Saul Newman – Bakunin’den Lacan’a Anti-Otoriteryanizm ve İktidarın Altüst Oluşu (2006)

  • BAKUNİN’DEN LACAN’A, ANTİ-OTORİTERYANİZM VE İKTİDARIN ALTÜST OLUŞU, Saul Newman, çeviren: Kürşad Kızıltuğ, Ayrıntı Yayınları, siyaset, 308 sayfa

Saul Newman, ‘Bakunin’den Lacan’a’da, post-yapısalcı teorinin kimi temel düşünürlerinin yapıtlarıyla, anarşist siyasi geleneğin klasik yazarlarının görüşlerini kesiştirerek yeni bir anarşizm siyaseti teorisi geliştirmeyi amaçlıyor. Dolayısıyla Newman’ın çabası, post-yapısalcı teoriyi radikal siyasetle buluşturmak. Newman’ın ele aldığı düşünürlerin başında Nietzsche, Stirner, Foucault, Deleuze, Guattari ve Lacan geliyor. Yazar bu düşünürlerden hareketle, Lacan’ın “dışarısı” kavramını, özcülüğü ve saflığı dışlayan ve siyasi bir kalkış noktası olduğunu düşündüğü post-yapısalcı anarşizm siyasetine varıyor.
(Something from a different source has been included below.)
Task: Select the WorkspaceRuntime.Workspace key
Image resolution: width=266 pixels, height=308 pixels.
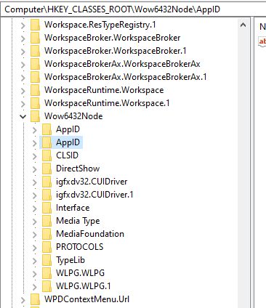Action: [104, 90]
Antonio Negri – Avrupa ve İmparatorluk (2006)

  • AVRUPA VE İMPARATORLUK, Antonio Negri, çeviren: Kemal Atakay, Otonom Yayıncılık, siyaset, 156 sayfa

‘Kurucu Bir Süreç Üzerine Düşünceler’ alt başlığını taşıyan ‘Avrupa ve İmparatorluk’, Avrupa’nın sınıf mücadelesi çerçevesinden kavranmadığı sürece anlaşılamayacağını savunuyor. Kitap, Antonio Negri’nin, Avrupa üzerine ya da Avrupa Birliği’nin çeşitli yönleri üzerine 1995’ten 2003 yılına kadar yazdığı yazıları bir araya getiriyor. Bu yazıların dışında, kitabın genel çerçevesine uyan ve yazarın daha yirmi yaşındayken, 1955 yılında kaleme aldığı “Mounier’nin Avrupa İnanç Bildirgesi” başlıklı bir yazısı da bulunuyor. Kitabın 2003 tarihli önsözünde Negri, her zaman Avrupacı ve inançlı bir federalist olduğunu belirterek, birleşmiş bir Avrupa’nın gerekli olduğunu ve Avrupa’nın sosyalist olmazsa birleşemeyeceğini söylüyor. Yazılar böylesi bir imkanı tartışıyor.

Jonathan Wolff ve Michael Rosen (der.) – Siyasal Düşünce (2006)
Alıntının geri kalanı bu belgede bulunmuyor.